Denette Elizabeth Williams, 33, of Conroe, is charged with felony child endangerment, according to the Houston Chronicle. She is out on $50,000 bond.(snip)
In Williams’ previous criminal case, she was initially sentenced to 15 years in prison for the death of her 5-week-old son, Braylan Preston Hood. The boy was born more than a month premature on Feb. 1, 2011.
Court records indicate Braylan, who weighed 4 pounds, 5 ounces at birth, was released to his parents’ care after a week in the neonatal unit.
Just 31 days later, a then-23-year-old Williams called 911 because her son had stopped breathing. The infant was taken to Conroe Regional Medical Center, where he was pronounced dead early the next morning.
According to the Chronicle’s coverage of Williams’ subsequent trial, the officers who went to her home were immediately suspicious because Braylan’s body showed signs of abuse.
His autopsy showed that his neck was broken, his brain was hemorrhaging and his spinal cord had been partially severed, the newspaper reported.

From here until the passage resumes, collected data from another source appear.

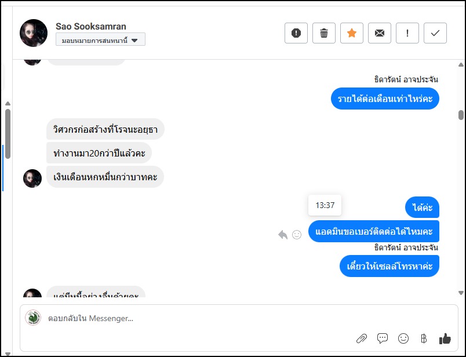
Task: Click the reply arrow beside the message
Action: 283,235
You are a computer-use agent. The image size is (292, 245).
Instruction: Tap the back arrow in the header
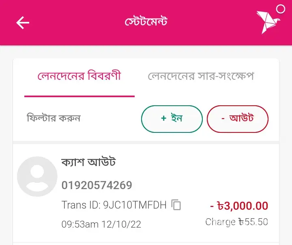click(23, 23)

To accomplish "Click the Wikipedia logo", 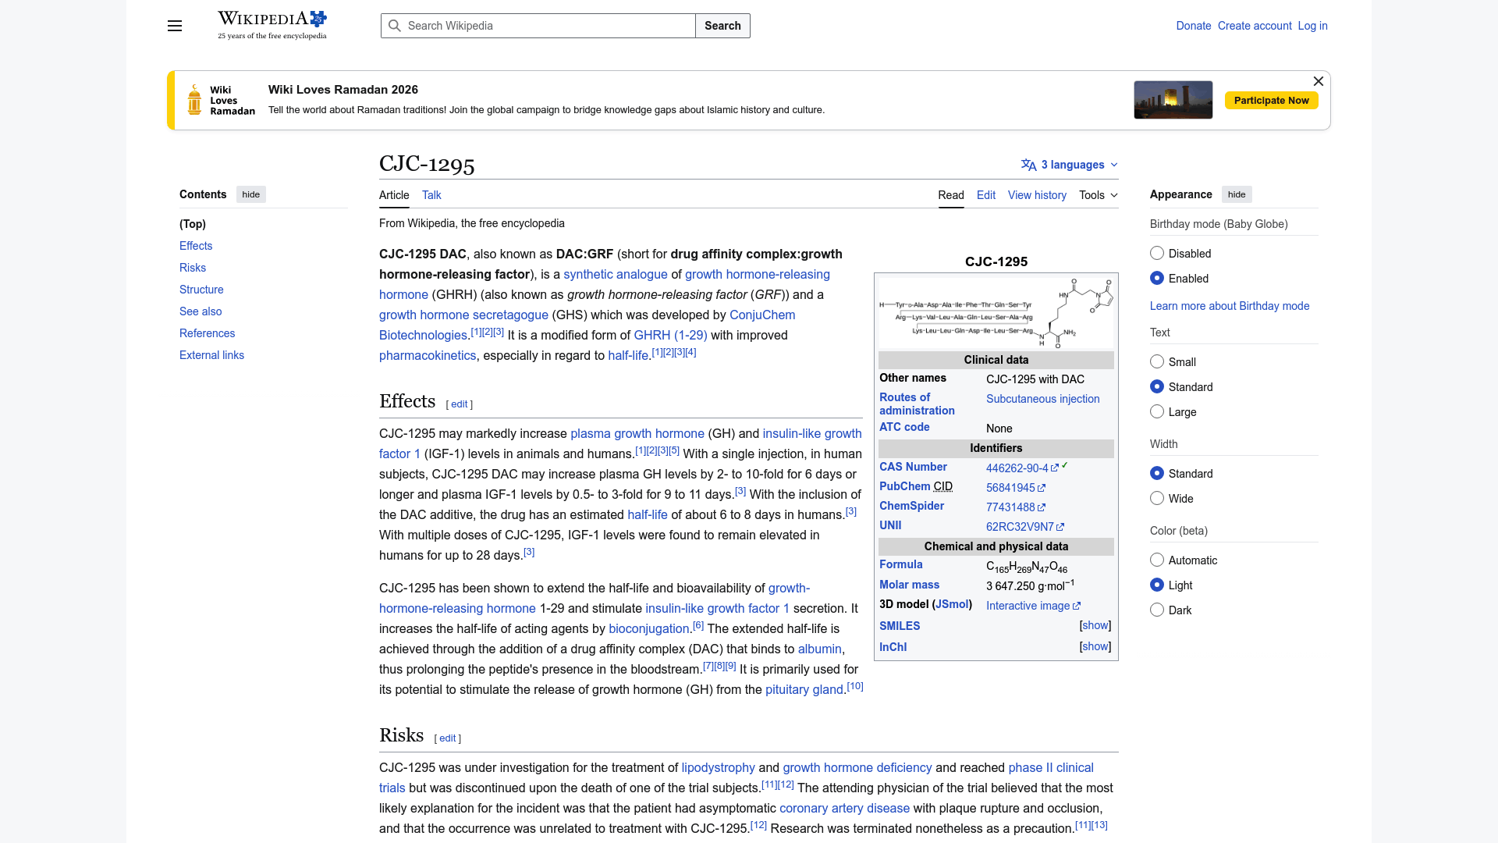I will tap(272, 25).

He also had broken ribs and ligature marks on his neck and arms.(snip)
Jurors convicted Williams of first-degree felony injury to a child by omission and sentenced her to 15 years. An appeals court later lowered the conviction to a second-degree felony, reducing her sentence to 10 years, the Chronicle reported.

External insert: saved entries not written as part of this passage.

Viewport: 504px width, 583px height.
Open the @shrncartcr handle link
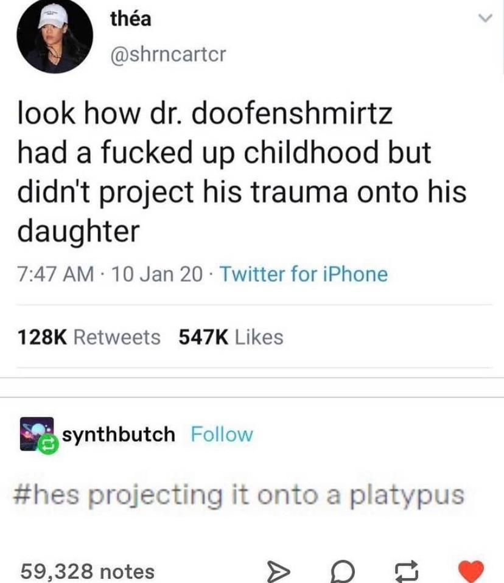(168, 54)
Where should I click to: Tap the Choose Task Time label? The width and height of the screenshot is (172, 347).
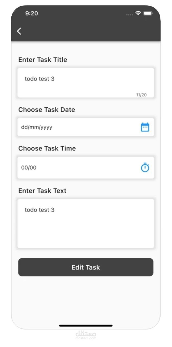click(47, 149)
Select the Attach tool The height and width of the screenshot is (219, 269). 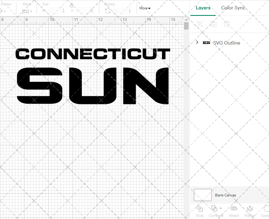click(234, 211)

She was granted parole in June 2017 and is due to remain on parole until July 2022.
(Excerpt) Read more at kiro7.com ...
RIP little Braylan, you deserved much, much better.
if a doctor does it it is freedom of choice.
Worse than abortion.
Absolutely, should have been done after she killed the first baby. And she should have gotten life, not 15, then 10 and only 5 years in the end.

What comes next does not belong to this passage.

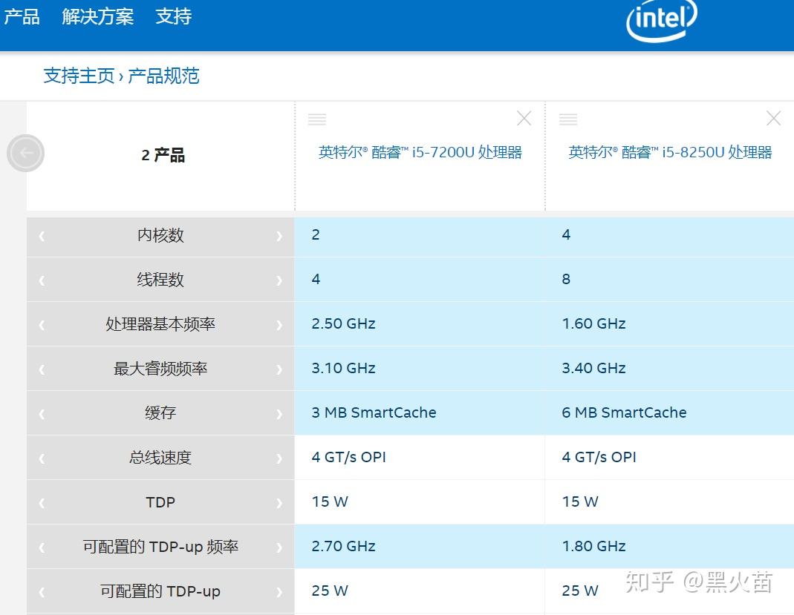Viewport: 794px width, 615px height.
Task: Click the Intel logo in the header
Action: tap(660, 22)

After flunking out of college when I was young in 1973, I had a job as a helper on a construction crew in Louisville, Kentucky. The owner of the business would not hire convicted thieves, but murderers who had served their time were not a problem. On a lunch break, one of the killers asked another why he killed that man at the bar. The guy said, "the man needed killin'." Talk about a reality check. Of course in retrospect, I realize they were putting on a show for us innocents.